What is evaluated? Heuristic evaluation is best used as a design time evaluation technique, because it is easier to fix a lot of the usability problems that arise. But all that is really required to do the evaluation is some sort of artifact that describes the system, and that can range from a set of storyboards giving a quick overview of the system all the way to a fully functioning system that is in use in the field.
ReferencesLet a small set of (usually 4 to 6) human factors engineers examine the interface to be evaluator. Have each individual evaluator inspect the interface alone. Only after all evaluators have completed their individual inspections are the evaluators allowed to communicate and have their findings aggregated.
To aid the evaluators in discovering usability problems, a list of heuristics is provided to them which can be used to generate ideas while evaluating the system. Here is a sample list of heuristics:
- Visibility of system status
The system should always keep users informed about what is going on, through appropriate feedback within reasonable time.
- Match between system and the real world
The system should speak the users' language, with words, phrases, and concepts familiar to the user, rather than system-oriented terms. Follow real-world conventions, making information appear in natural and logical order.
- User control and freedom
Users often choose system functions by mistake and will need a clearly marked "emergency exit" to leave the unwanted state without having to go through an extended dialogue. Support undo and redo.
- Consistency and standards
Users should not have to wonder whether different words, situations, or actions men the same thing. Follow platform conventions.
- Error prevention
Even better than good error messages is a careful design which prevents a problem from occurring in the first place.
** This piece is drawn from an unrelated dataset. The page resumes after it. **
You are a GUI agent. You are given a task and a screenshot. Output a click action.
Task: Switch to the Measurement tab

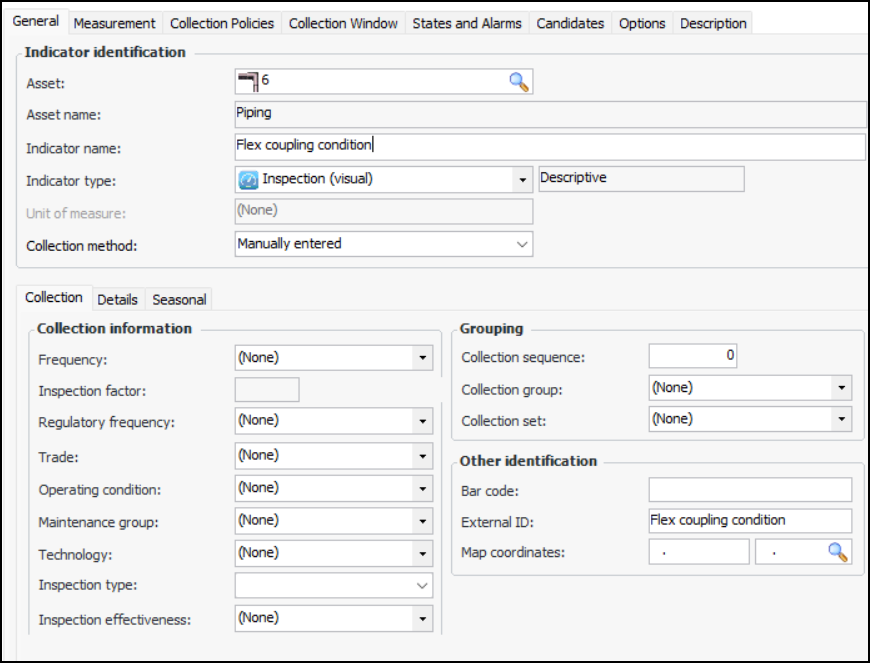(x=114, y=23)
- Recognition rather than recall
Make objects, actions and options visible. The user should not have to remember information from on part of the dialogue to another. Instructions for use of the system should be visible or easily retrievable whenever appropriate.
- Flexibility and efficiency of use
Accelerators - unseen by the novice user - may often speed up the interaction for the expert user to such an extent that the system can cater to both inexperienced and experienced users. Allow users to tailor frequent actions.
- Aesthetic and minimalist design
Dialogues should not contain information which irrelevant or rarely needed. Every extra unit of information in a dialogue competes with the relevant units of information and diminishes their relative visibility.
- Help users recognize, diagnose, and recover from errors
Error messages should be expressed in plain language (no codes), precisely indicate the problem, and constructively suggest a solution.
- Help and documentation
Even though it is better if the system can be used without documentation, it may be necessary to provide help and documentation. Any such information should be easy to search, focused on the user's task, list concrete steps to be carried out, and not be too large.
It should be noted that the heuristics are meant to help the evaluators to find usability problem, but not to restrict them to find only the problem justifiable by the heuristics.